Sunday, July 31, 2016

Sisters of a Different Mister



My pet pooch is weird. Just plain weird.


Though Queenie, my little Shih Tzu, is a carbon copy of my first edition of the same species, (Buddy), her personality and behavior patterns are far removed.


As I will allude further, Buddy was a home body. She’d wandered up in our yard one fine and sunny day, and immediately ‘staked her claim.’ We would allow her (yes, her) to go out the front or back door, and she would do what dogs do, ‘hang loose’ under a tree, and ‘take in the rays.’ A couple of times we forgot her; only to hear barking and scratching on the door. She knew ‘where her bread was buttered,’ and she wasn’t going anywhere.

On the other hand, Queenie cannot be trusted. A few years ago she covertly scooted out the front door. Sometime thereafter, our doorbell rang, and when I opened the door a teenage girl stood holding my wayward little vagabond. “Is this your pooch?” To which I responded with a nod, and a “thank you so much.” Jamie had discovered Queenie a couple hundred yards from my house, and ‘goin on down the road.’

Buddy hated to walk. If I took it on myself to walk her, I had to carry the blessed creature a few hundred yards, and it was only after I did a 180 towards home that she became willing to saunter back.

Queenie? Well, she absolutely loves to walk and will ‘hold it’ ‘til we have reached the western edge of Outer Mongolia.

I think no dog particularly enjoys thunderstorms, but Buddy tolerated them rather well, and I don’t recall any overt response to the booms and crackles for which the Tampa Bay area is so well known.

Queenie, however, ‘is a dog of a different color.’ The expensive pooch, (paradoxically, like Buddy) had been discovered running loose, and lost in a thunderstorm, and has never been the same. As the summer lightning flashes and the thunder rolls, she cannot be still, and more often, than not, excretes a puddle of yellow liquid on our carpet.

My wife and I enjoy going to the theater, and ‘take in’ a new movie a couple times a month, eat out, and attend church. For the longest time, as we prepared to depart the premises, I would place Queenie in her cage… until we arrived home in a thunderstorm one day, and discovered she had bumped her face against the wire bars so badly that some of her facial hair was missing, and the underlying skin was bright pink; for all the wear and tear.

That was the last time I put her in the cage.

As a result, some of the most ‘strange and wonderful’ things began to occur when she was left alone during thunderstorms.

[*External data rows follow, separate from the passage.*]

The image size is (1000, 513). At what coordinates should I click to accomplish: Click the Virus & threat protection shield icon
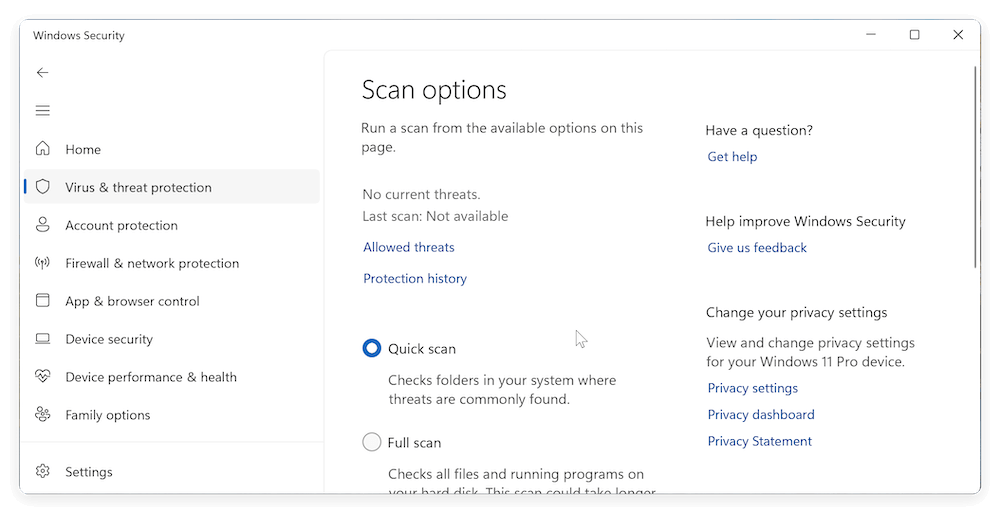point(42,187)
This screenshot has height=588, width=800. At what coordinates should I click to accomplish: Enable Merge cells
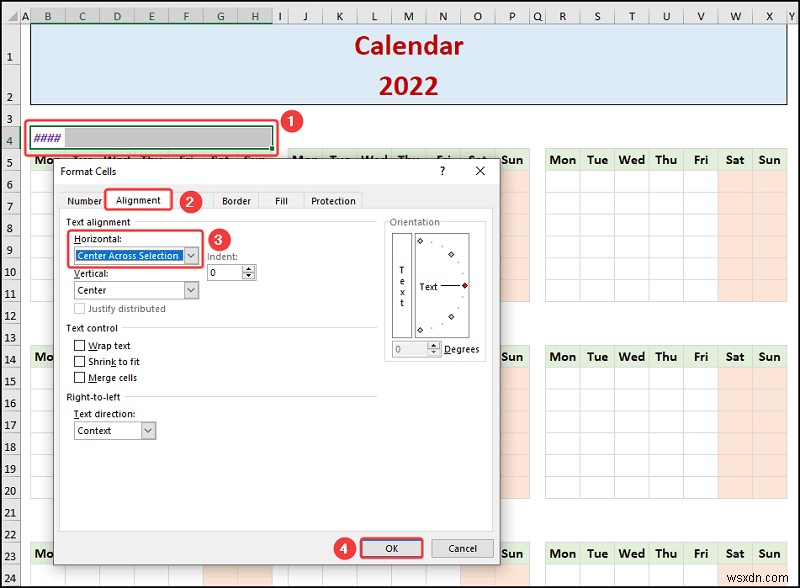pos(81,377)
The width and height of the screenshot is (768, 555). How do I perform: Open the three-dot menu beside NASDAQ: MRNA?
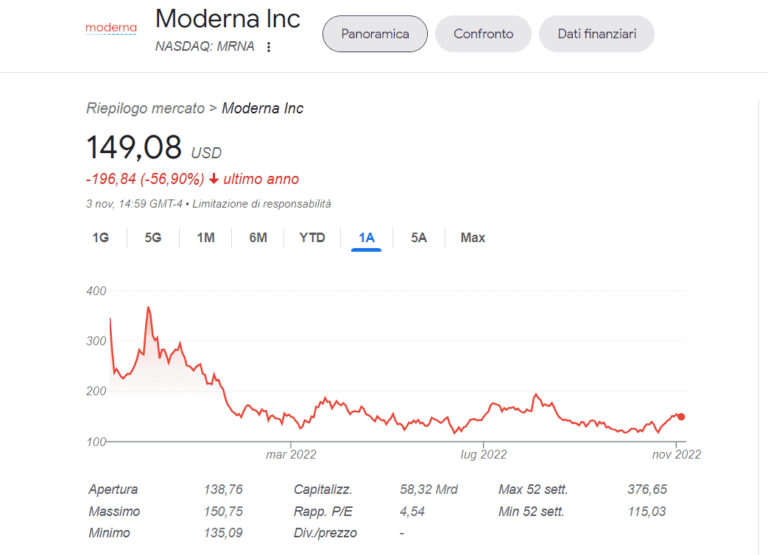pos(268,47)
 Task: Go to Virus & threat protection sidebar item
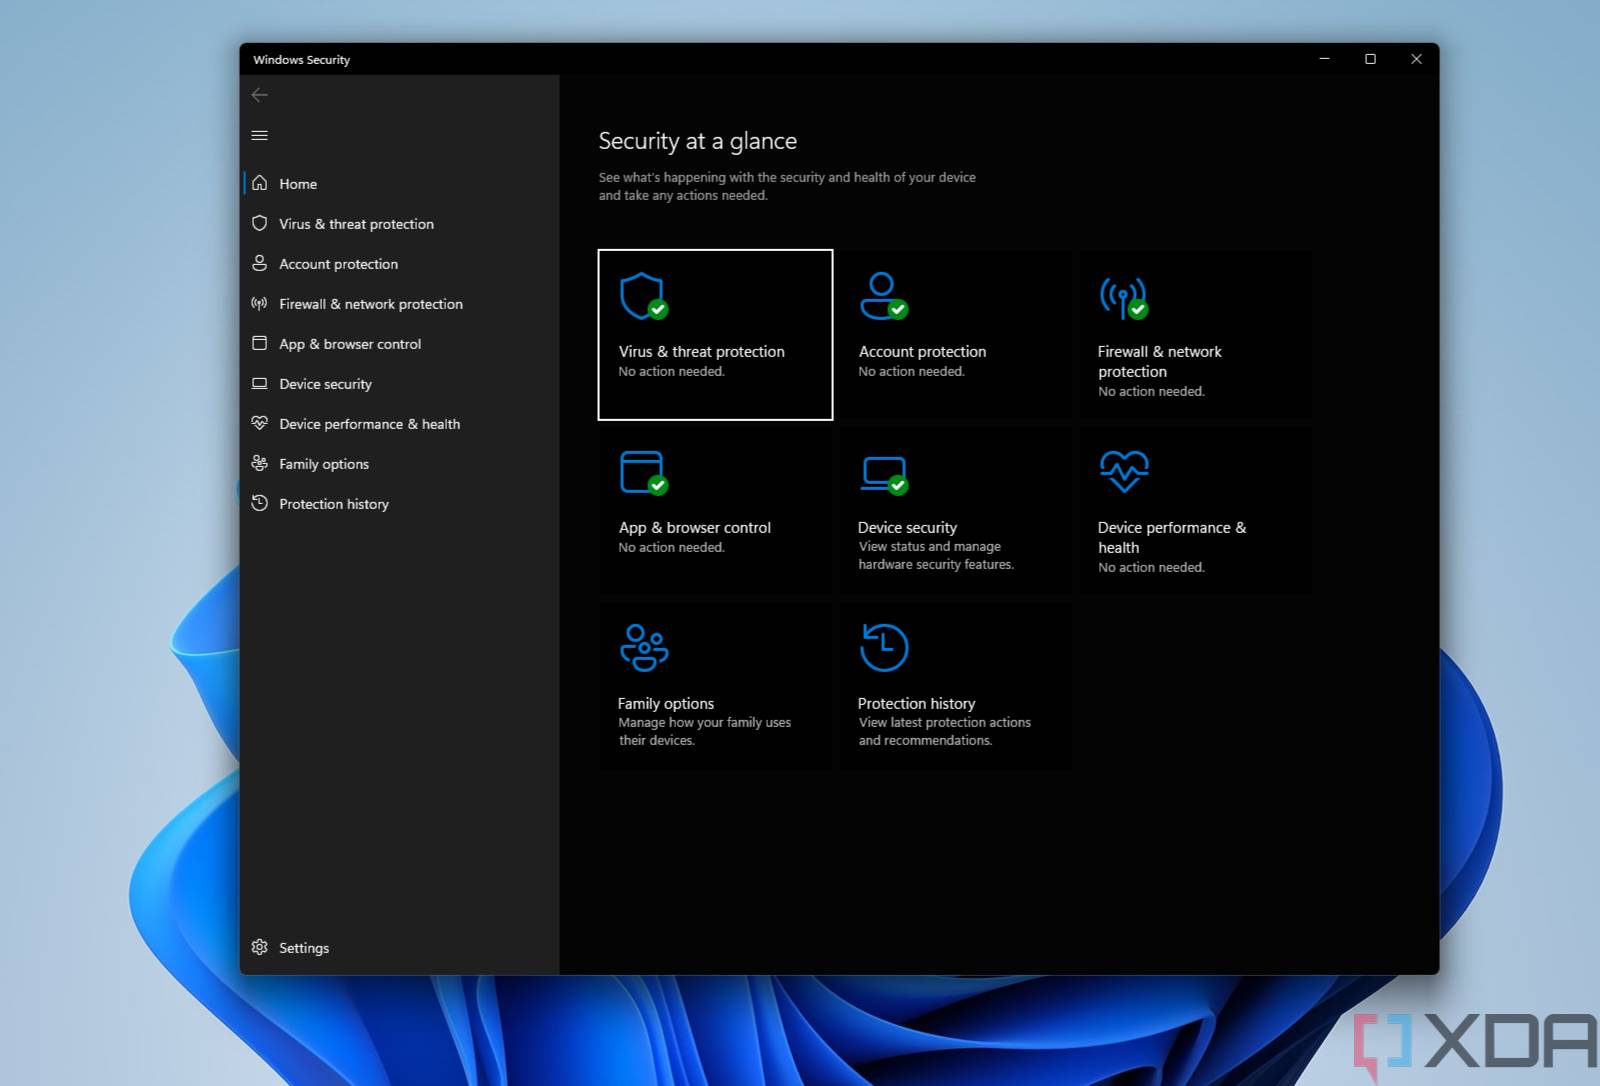pyautogui.click(x=356, y=224)
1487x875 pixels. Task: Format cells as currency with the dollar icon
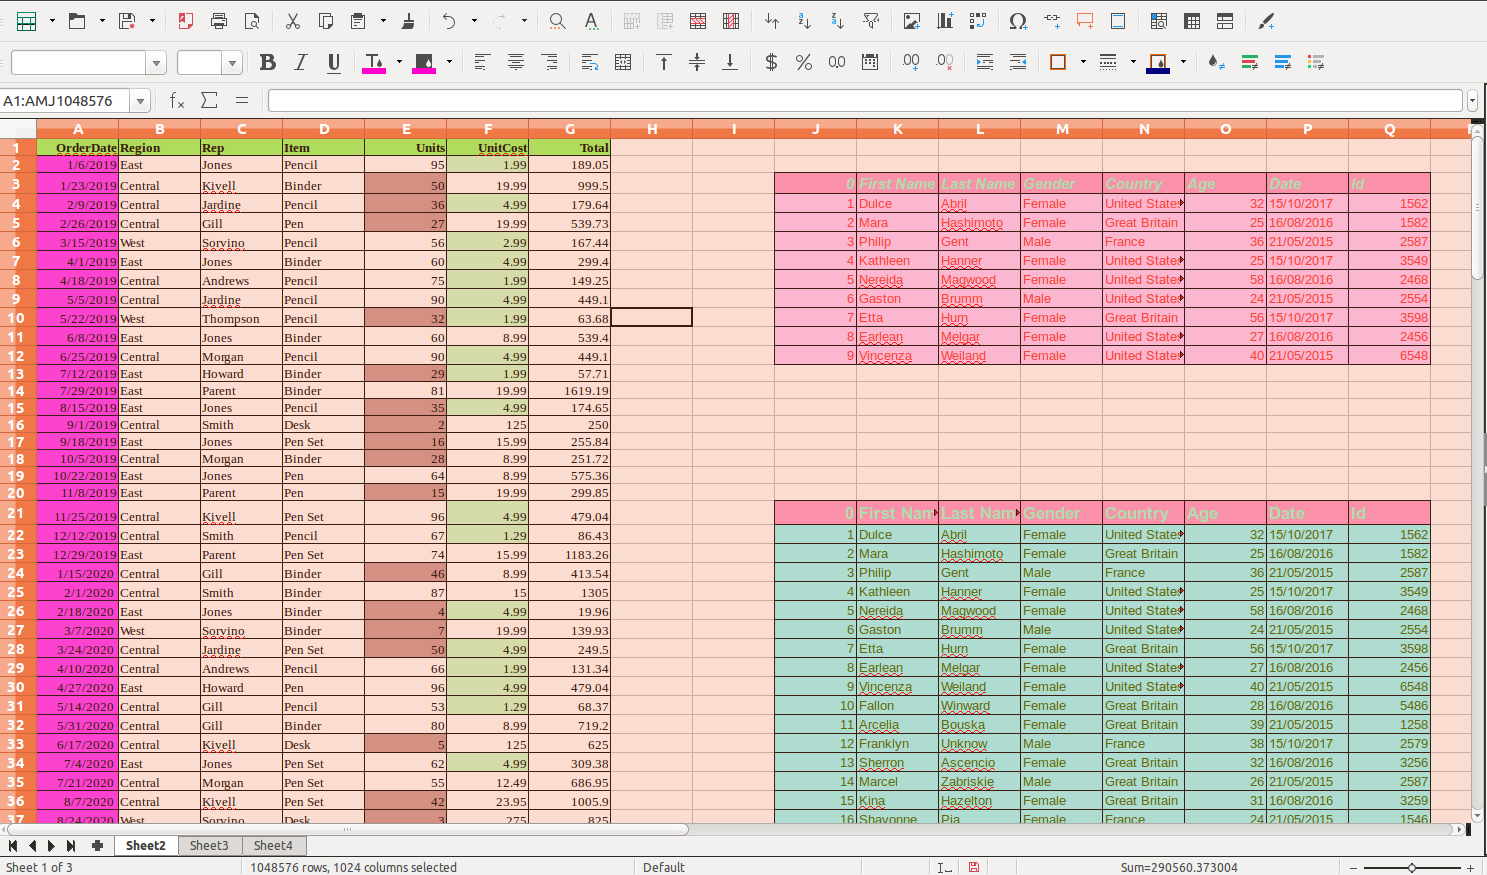coord(770,62)
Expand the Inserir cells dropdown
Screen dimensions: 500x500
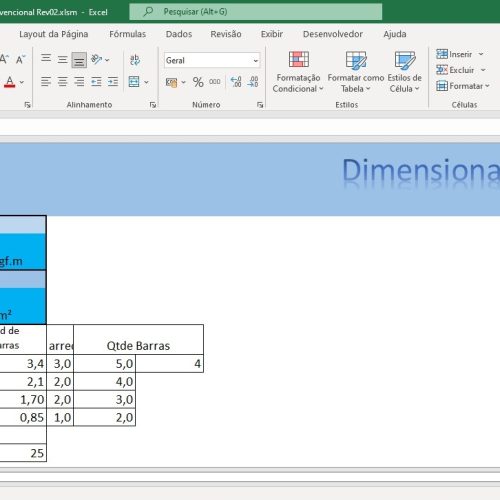(481, 54)
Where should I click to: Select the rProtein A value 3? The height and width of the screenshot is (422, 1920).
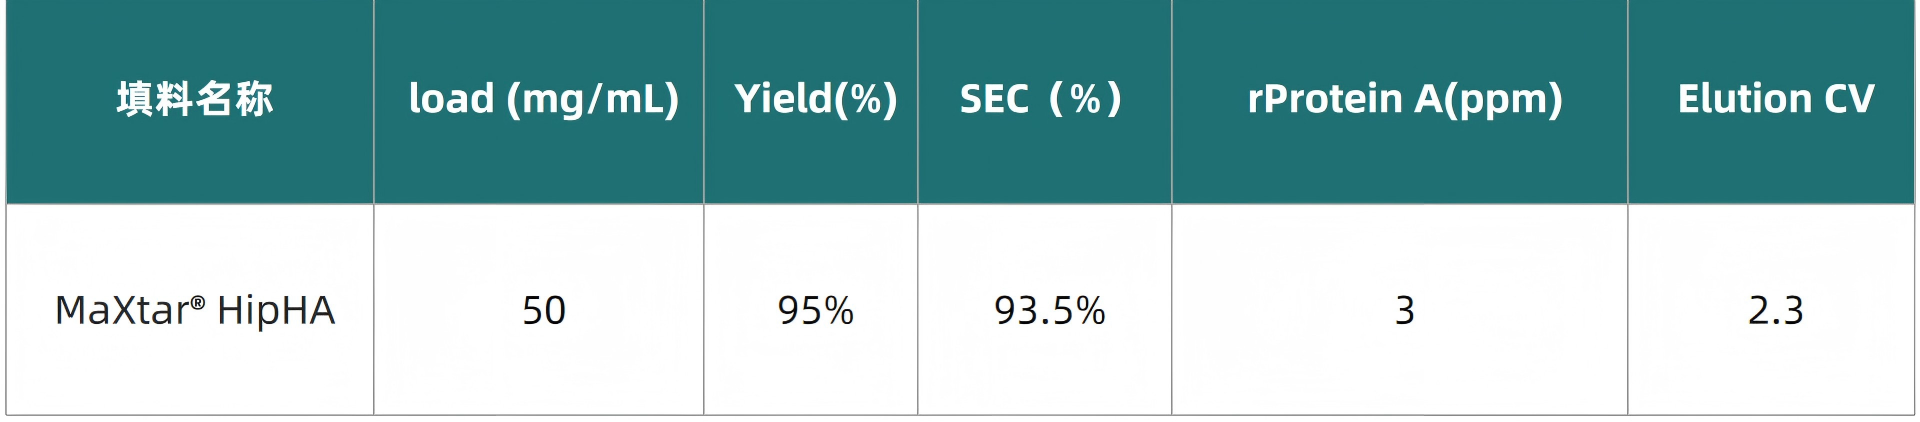pyautogui.click(x=1404, y=311)
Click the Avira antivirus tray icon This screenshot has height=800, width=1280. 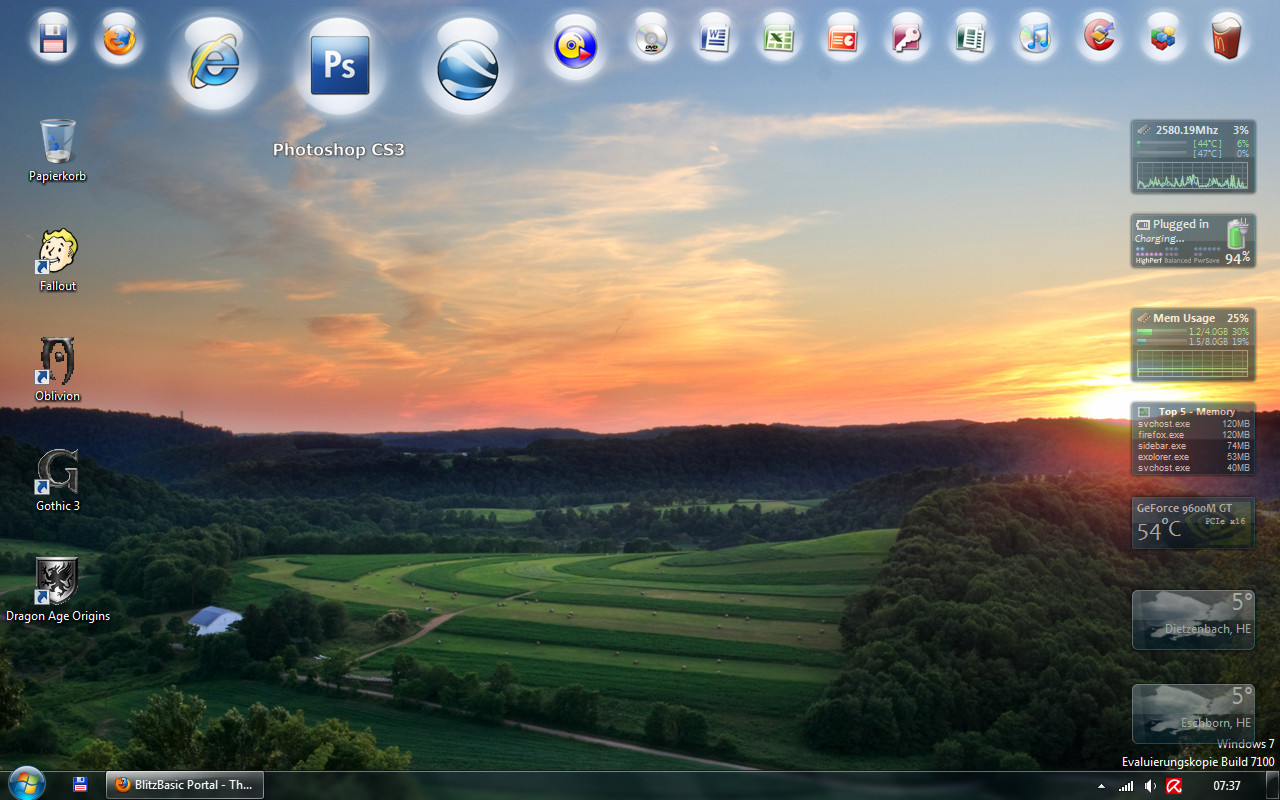(1174, 786)
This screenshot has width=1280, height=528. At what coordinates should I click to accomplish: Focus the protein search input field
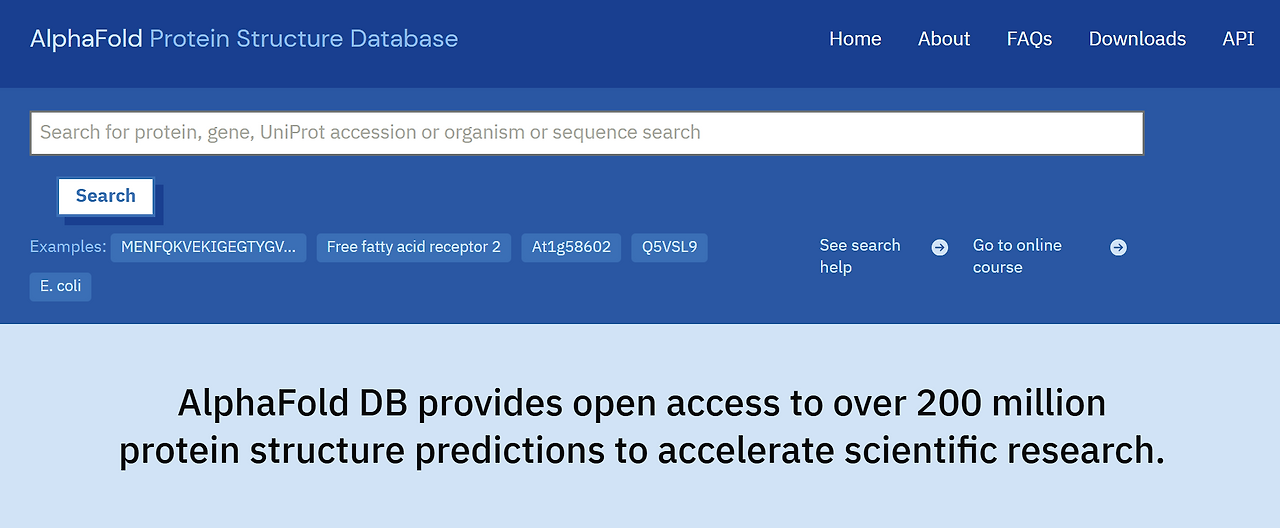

Other than the recurrent wet spots with which she graces our carpet, Queenie has attempted to ‘make herself scarce’ when the thunder boomers, well, boom. Until we finally wised up and closed the hall bathroom door, she would seek refuge there, and push the door shut behind her, only to find herself alone in the dark; thus complicating her already tenuous circumstances. As a result, our hollow door has sustained a wealth of claw marks, and the floor is often littered with sawdust.

No such antics with our Buddy. She ‘earned her keep’ and then some. I recall the day when my wife was home alone, and heard the garage down go up. At the time this was Buddy’s temporary hang-out, and her bark sent the intruder packing. Later, we discovered several greasy footprints outside the garage door. And the lovely little pooch displayed such loyalty. After my daughter separated from her husband, and retreated to our spare bedroom, Buddy refused to leave her side. Subsequently, the hairy tyke began following my wife around the house; one factor in her decision to consult a doctor. They say dogs can smell cancer cells. Jean was diagnosed with early stage breast cancer, submitted to surgery, and is a ten year survivor of the disease.

In the past couple of weeks, Queenie’s weirdness has reached stratospheric levels.

A couple of times we have returned home to find the door beneath the kitchen sink standing open, and the bug spray, dish soap, and paper towels awry, or lying on the tile floor. Our demented, little pooch had discovered a way to open the floor cabinet, and almost succeeded in gaining access to a space which would have contained her, and several of her compatriots.

My wife and I talk about the day when Queenie ‘steps off the stage’ and goes on to her reward. And as we approach the grand old age of 70, we look forward to the kind of freedom which our ‘dog owning’ status currently disallows.

There was so much good to admire in our dearly departed Buddy, and a bit too much of ‘the lack thereof’ associated with our very much alive and well, Queenie.

To be sure, Buddy and Queenie are ‘sisters of a different mister.’ And, I admit, I feel almost guilty for having compared the two. The late Buddy and the very much still ‘there there’ Queenie, for all their apparent ‘twinness,’ remain as diametrically different as day and night.

 You know, all things considered, it takes a pretty smart creature to seek refuge in the only room with no outside walls, and shut the door behind her. And I admit it, I can get pretty impressed with a pooch who opens doors like her human master.

We made our daily pilgrimage to Outer Mongolia this morning, (and, would you believe it, the little queen withheld her liquid offering).


She definitely isn’t Buddy, 


…but I wouldn’t trade her for the world!